Model	Size	Speed	Accuracy	Best For
base	~140 MB	Fastest	Good	Testing, low-end hardware
small	~460 MB	Fast	Better	Balanced performance
medium	~1.5 GB	Moderate	Great	High accuracy
large-v3	~2.9 GB	Slow	Best	Production, critical accuracy

The model change takes effect after restarting the app. The app will offer to restart immediately after you change the model.

Language Support

The STT system automatically uses the language selected in Settings:

English → Whisper transcribes with language="en"
Spanish → Whisper transcribes with language="es"
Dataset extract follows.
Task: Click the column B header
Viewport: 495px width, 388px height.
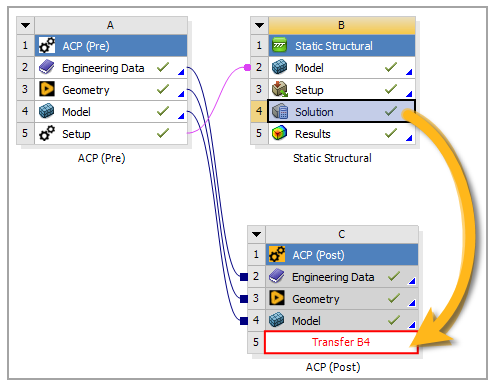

ChatbotAI-Free always loads the multilingual Whisper models (not .en variants). The .en models only understand English.

Transcription Pipeline

When you speak:

Audio capture

Microphone records at the device’s native sample rate (e.g., 48kHz) using sounddevice.

Resampling

Audio is resampled to 16kHz (Whisper’s required input format) using linear interpolation.

# From audio_utils.py:166-170
new_length = int(len(audio_data) * 16000 / record_rate)
old_idx = np.arange(len(audio_data))
new_idx = np.linspace(0, len(audio_data) - 1, new_length)
audio_data = np.interp(new_idx, old_idx, audio_data)

Whisper inference

faster-whisper transcribes with:

beam_size=5, best_of=5 (high quality)
vad_filter=True (remove non-speech)
no_speech_threshold=0.6 (filter silence)
condition_on_previous_text=False (prevent hallucinations)

Post-processing

Common hallucinations are filtered out:

English: “thank you”, “subscribe”, “bye”, etc.
Spanish: “gracias”, “suscríbete”, “adiós”, etc.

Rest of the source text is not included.